OCT-BASED ANALYSIS OF MACULAR THICKNESS CHANGES AFTER UNCOMPLICATED PHACOEMULSIFICATION IN A TERTIARY CARE HOSPITAL
DOI:
https://doi.org/10.54112/pjicm.v5i02.196Keywords:
Phacoemulsification, Central Macular Thickness, Optical Coherence Tomography, Cystoid Macular Edema, Visual Acuity, Postoperative ComplicationsAbstract
Background: Phacoemulsification is the standard technique for cataract surgery, offering rapid postoperative visual recovery. However, subtle macular changes, such as postoperative macular edema, can occur and may influence visual outcomes. Optical coherence tomography (OCT) allows precise assessment of retinal structural changes following surgery. Objective: To assess changes in central macular thickness (CMT) using OCT following uncomplicated phacoemulsification and correlate these changes with postoperative visual outcomes. Study Design: Prospective observational study. Setting: Department of Ophthalmology at Hayatabad Medical Complex, Peshawar, Pakistan. Duration of Study: 02-January-2025—02-August-2025. Methods: Sixty-one patients undergoing uncomplicated phacoemulsification were enrolled. Preoperative baseline CMT measurements were obtained using spectral-domain OCT. Postoperative follow-up included CMT and best-corrected visual acuity (BCVA) assessment at 1, 4, and 8 weeks. The association between CMT and BCVA at 8 weeks was analyzed.
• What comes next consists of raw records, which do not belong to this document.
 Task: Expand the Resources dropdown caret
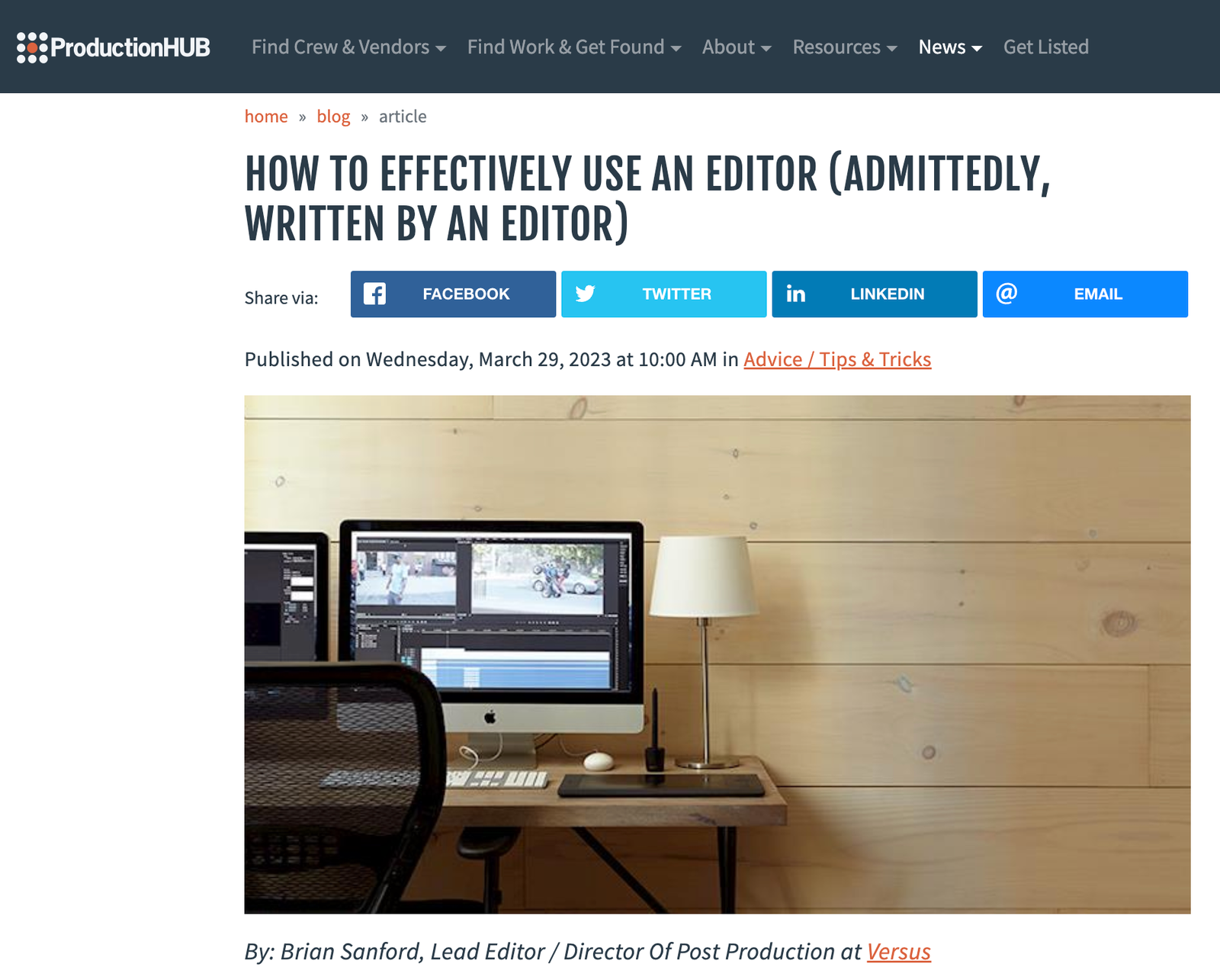click(891, 48)
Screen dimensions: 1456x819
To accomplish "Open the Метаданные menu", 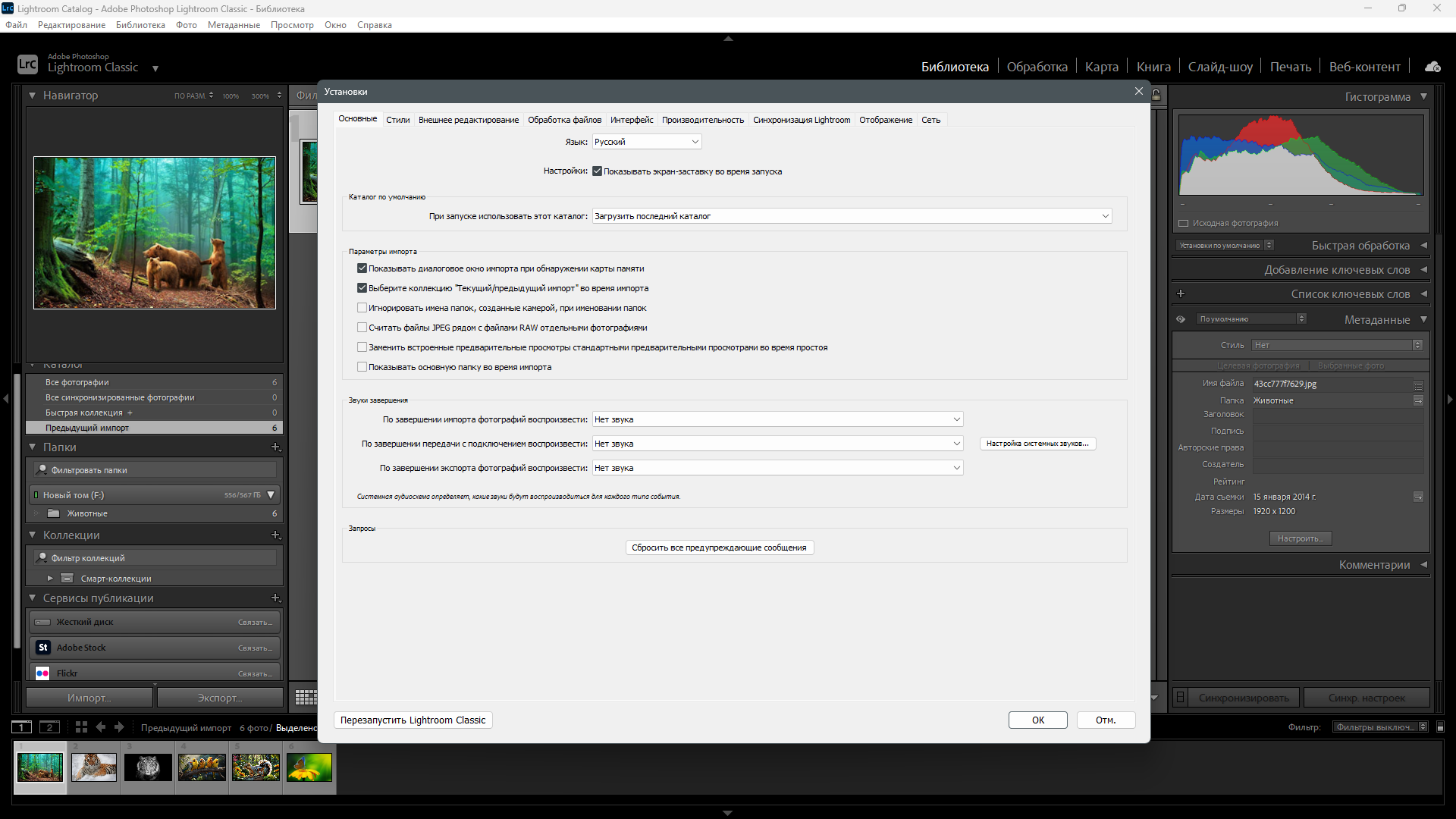I will click(234, 25).
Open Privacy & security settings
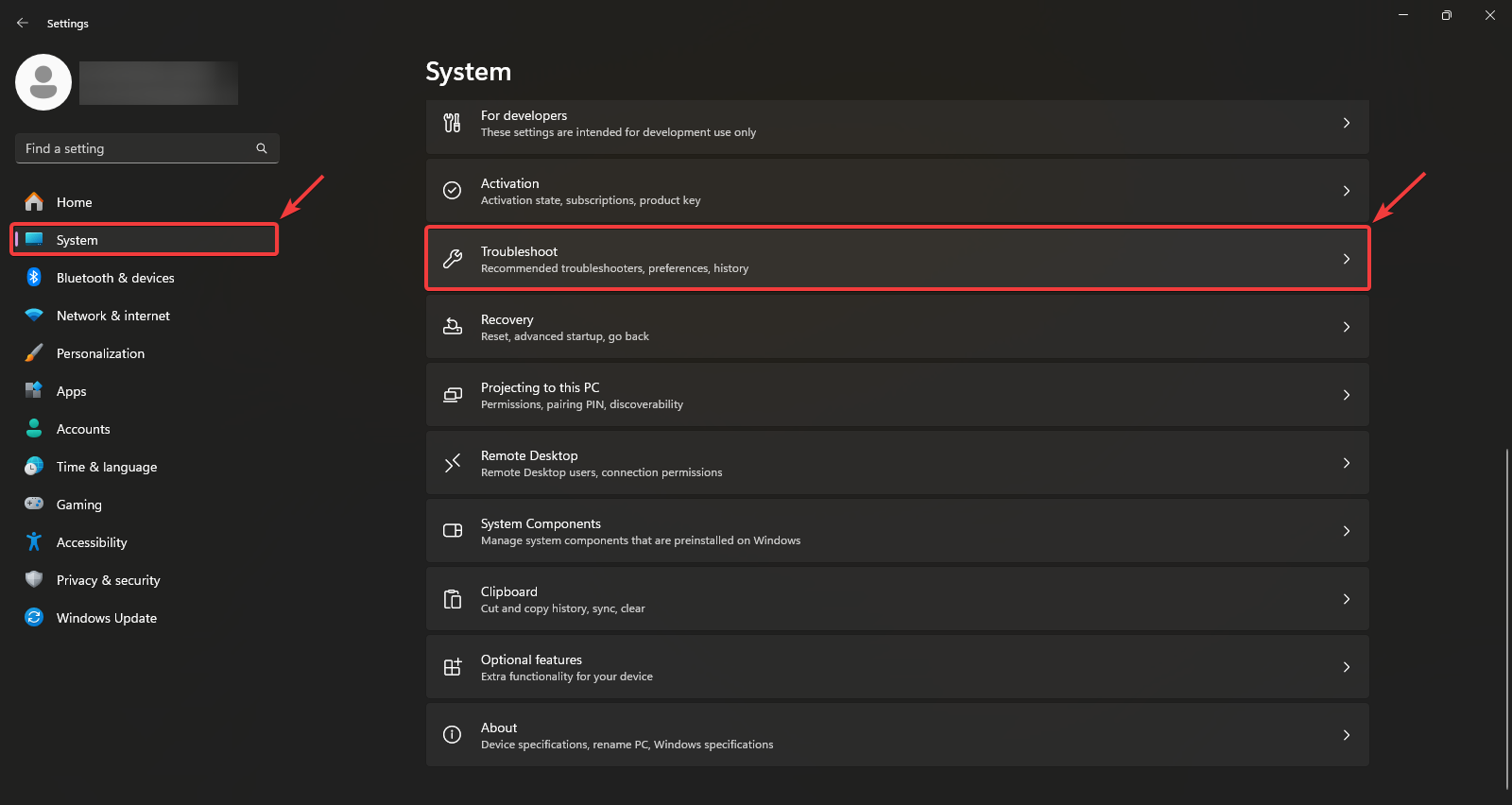1512x805 pixels. pyautogui.click(x=108, y=580)
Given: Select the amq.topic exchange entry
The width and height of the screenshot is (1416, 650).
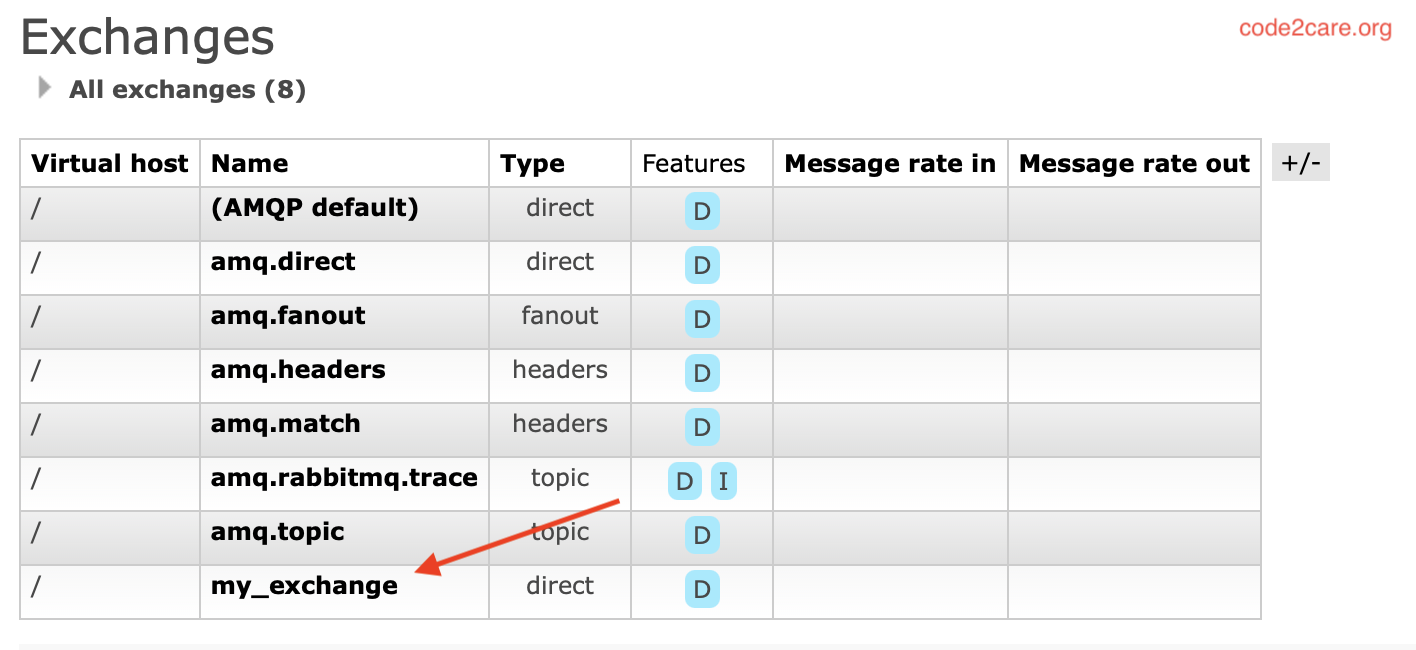Looking at the screenshot, I should (x=276, y=532).
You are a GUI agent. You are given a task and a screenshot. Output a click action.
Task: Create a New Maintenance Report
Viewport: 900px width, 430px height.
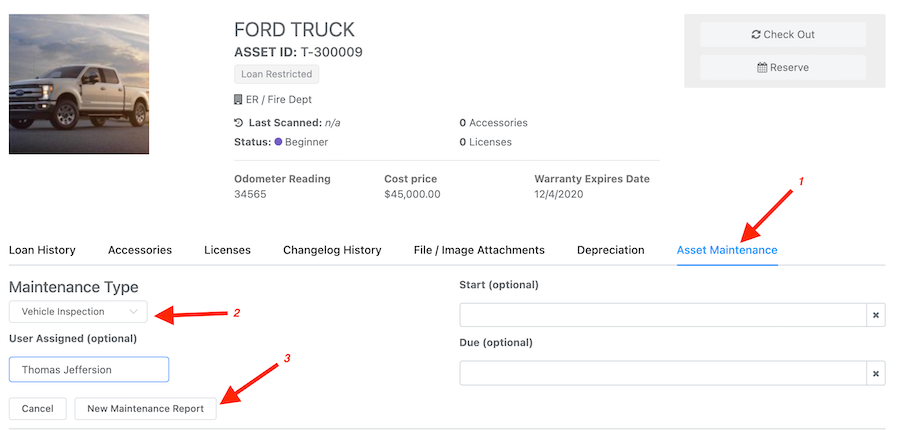click(146, 408)
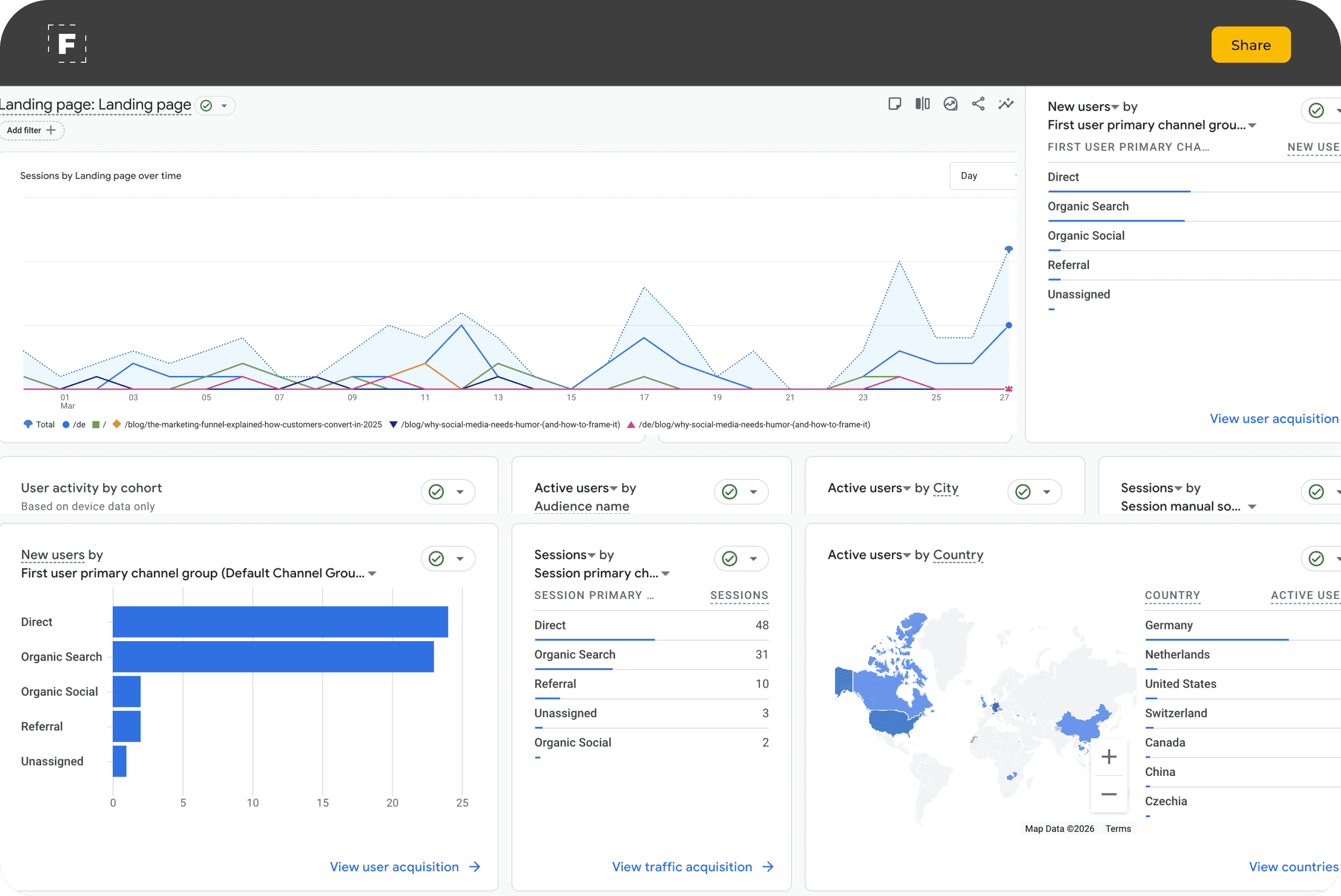Zoom out on the country map

[1109, 794]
Statistical significance was set at p ≤ 0.05. Results: The mean age of participants was 59.70 ± 11.78 years, with 57.4% males. The mean preoperative CMT was 190.91 ± 6.32 µm, which increased significantly to 210.81 ± 6.06 µm at 1 week (p = 0.0001), peaked at 225.65 ± 1.06 µm at 4 weeks (p = 0.0001), and reduced to 213.86 ± 3.83 µm by week 8 (p = 0.0001). BCVA at 8 weeks demonstrated excellent improvement (0.04 ± 0.03 logMAR). No significant correlation was found between final CMT and BCVA (r = –0.06, p = 0.61). Conclusion: Uncomplicated phacoemulsification results in a transient increase in macular thickness, peaking approximately 1 month after surgery and resolving. Despite structural changes, visual acuity outcomes remain excellent, and CMT alterations do not correlate with postoperative vision.